Our staff originally proposed what I thought was an acceptable approach: If your product is subject to multiple rules and exempt from testing for only some of them, then you have to certify to the ones in force and claim your testing exemption(s) for the rest. But if your product is exempt from testing under any applicable standard—whether your product has one or more testing exceptions—you don’t need a certificate just to say that. To me, this seemed not only a reasonable opportunity to minimize unnecessary burdens but also more consistent with the law, which bases certificates on testing.  Requiring a certificate with no information other than an exemption is wasteful and contrary to the purpose of the testing regime.

My colleagues were uninterested in these benefits. Arguing that having more pieces of paper to shuffle would expedite work at the ports, they amended the proposed rule to require companies to create, provide, and maintain certificates that say nothing more than, “I’m exempt from testing to the standard.” Although I do not think such a certificate is necessary, I thought public input on the question could be helpful, so I proposed returning to the staff’s original language and asking for comment on the safety, efficiency, and cost implications of my colleagues’ approach. My colleagues were not interested in asking a question, and decided to plow ahead. (My colleagues did less-than-helpfully note that the public could still comment on the approach.)

The rule they insisted on might turn out to be the efficient one.
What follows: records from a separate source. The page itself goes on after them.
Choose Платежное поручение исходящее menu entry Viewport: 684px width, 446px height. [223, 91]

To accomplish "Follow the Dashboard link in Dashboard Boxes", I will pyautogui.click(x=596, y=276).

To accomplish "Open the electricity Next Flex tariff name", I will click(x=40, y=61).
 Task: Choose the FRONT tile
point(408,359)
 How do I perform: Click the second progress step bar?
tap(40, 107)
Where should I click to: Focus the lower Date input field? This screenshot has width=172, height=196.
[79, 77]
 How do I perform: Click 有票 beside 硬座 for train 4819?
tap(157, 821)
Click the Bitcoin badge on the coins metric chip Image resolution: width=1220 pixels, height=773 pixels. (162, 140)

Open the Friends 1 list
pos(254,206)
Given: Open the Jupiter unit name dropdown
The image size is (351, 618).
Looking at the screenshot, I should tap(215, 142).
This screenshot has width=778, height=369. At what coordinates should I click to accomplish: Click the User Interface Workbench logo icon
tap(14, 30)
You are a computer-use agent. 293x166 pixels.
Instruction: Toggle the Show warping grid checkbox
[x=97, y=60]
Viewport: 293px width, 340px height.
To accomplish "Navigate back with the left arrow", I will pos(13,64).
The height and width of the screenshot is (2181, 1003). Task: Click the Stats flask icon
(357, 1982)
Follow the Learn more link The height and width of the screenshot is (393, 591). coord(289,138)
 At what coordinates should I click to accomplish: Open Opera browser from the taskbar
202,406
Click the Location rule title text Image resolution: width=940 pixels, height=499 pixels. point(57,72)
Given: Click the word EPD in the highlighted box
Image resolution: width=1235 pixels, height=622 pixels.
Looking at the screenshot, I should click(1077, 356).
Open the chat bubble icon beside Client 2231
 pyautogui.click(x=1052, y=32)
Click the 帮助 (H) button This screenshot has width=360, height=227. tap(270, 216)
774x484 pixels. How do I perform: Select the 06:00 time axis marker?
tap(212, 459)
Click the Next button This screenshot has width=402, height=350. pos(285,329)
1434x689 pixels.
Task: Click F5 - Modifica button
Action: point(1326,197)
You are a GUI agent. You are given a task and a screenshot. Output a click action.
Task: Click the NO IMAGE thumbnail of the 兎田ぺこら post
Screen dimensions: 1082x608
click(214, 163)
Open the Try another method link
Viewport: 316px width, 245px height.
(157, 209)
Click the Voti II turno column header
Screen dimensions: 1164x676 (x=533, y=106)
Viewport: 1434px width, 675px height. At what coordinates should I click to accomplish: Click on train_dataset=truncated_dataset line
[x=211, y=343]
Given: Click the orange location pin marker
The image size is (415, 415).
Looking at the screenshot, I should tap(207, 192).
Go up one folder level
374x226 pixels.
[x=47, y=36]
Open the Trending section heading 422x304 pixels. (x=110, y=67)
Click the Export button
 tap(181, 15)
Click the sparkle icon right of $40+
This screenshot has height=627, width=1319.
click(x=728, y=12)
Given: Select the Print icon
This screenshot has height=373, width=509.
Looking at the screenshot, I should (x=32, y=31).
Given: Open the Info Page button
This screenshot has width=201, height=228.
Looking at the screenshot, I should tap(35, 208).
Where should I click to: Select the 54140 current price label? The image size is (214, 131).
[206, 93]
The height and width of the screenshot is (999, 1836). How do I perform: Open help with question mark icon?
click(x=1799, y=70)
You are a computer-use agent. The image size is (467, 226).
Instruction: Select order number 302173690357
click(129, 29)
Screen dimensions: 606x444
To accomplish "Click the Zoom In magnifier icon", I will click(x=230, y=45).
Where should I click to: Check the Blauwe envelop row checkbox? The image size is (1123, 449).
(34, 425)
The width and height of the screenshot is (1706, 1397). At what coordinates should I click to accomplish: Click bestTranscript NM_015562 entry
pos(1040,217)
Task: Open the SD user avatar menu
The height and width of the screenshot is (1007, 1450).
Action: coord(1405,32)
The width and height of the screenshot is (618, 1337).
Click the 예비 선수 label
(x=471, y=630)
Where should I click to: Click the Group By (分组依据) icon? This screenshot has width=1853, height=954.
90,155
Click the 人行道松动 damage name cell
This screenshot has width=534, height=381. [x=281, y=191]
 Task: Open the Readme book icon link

We might hear from commenters that consistency in certificates is more useful than skipping hollow ones. What baffles me is my colleagues’ refusal to even solicit public input on the point, particularly when they are claiming benefits that, if real, the regulated community would likely endorse. Dogged refusal to invite any other perspectives is not the hallmark of reasoned decision-making.

Tomorrow, we’ll continue this discussion of the areas where the 1110 rule could use improvement before it’s final.

Do Consumers Need Protection from Consumer Protection?

As readers of this blog should already know, consumer-protection policies sometimes go wrong. Last week, I had the chance to attend a panel discussion about several examples, moderated by Timothy Carney at the American Enterprise Institute. Entitled “Uber competitive: How bogus consumer laws hurt taxis, toys, and braids” (you can watch the panel at the link), naturally the topic of CPSIA regulations came up. As Randall Hertzler of the Handmade Toy Alliance argued in his remarks to the audience, some of our CPSIA regulations have made competing or just staying in business much more difficult for small- and medium-sized firms making perfectly safe products. This ultimately gives consumers fewer choices and higher prices.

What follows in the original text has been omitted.